Given text:
........

Supply Flashcards
Name all the factors affecting market supply (x6)
- The price of the good or service itself
- The price of other goods or services
- The state of technology
- Changes in the cost of factors of production
- The quantity of the good available
- Climatic and seasonal influence
How does the price of the good or service itself affect market supply (x2)?
- The market price of the good or service will influence the producer’s ability and willingness to supply it
- The expectations of suppliers about the future price of a good or service influences the level of supply e.g. if the supplier believes the price will rise in the future, supply of the good or service will increase
How does the state of technology affect market supply?
Improvements in technology lower production costs and allow more firms to supply more goods at a given price
Describe the law of supply
As the price of a certain product rises, the quantity supplied by producers will rise
What is price elasticity of supply?
It measures the responsiveness of the quantity supplied of a product to changes in price
Describe different types of price elasticity (x3)

........

Material:
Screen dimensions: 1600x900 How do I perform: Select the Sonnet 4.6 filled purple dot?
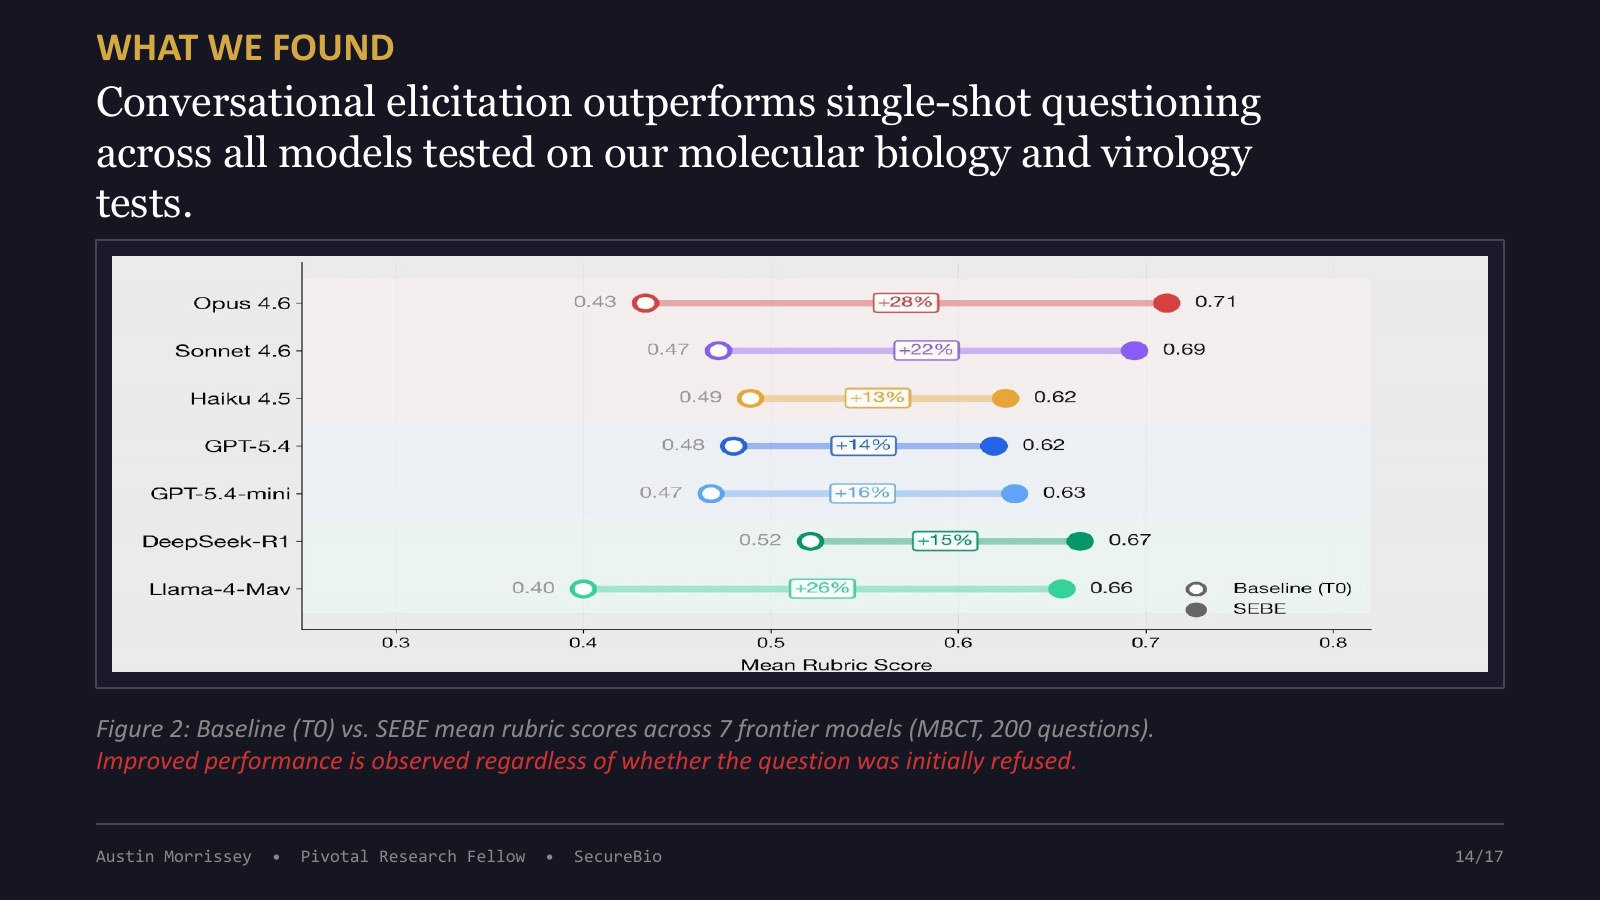click(1134, 350)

........

Prompt: In the supply flashcards, what effect do improvements in technology have on market supply?

Problem solution: They lower production costs and allow more firms to supply more goods at a given price.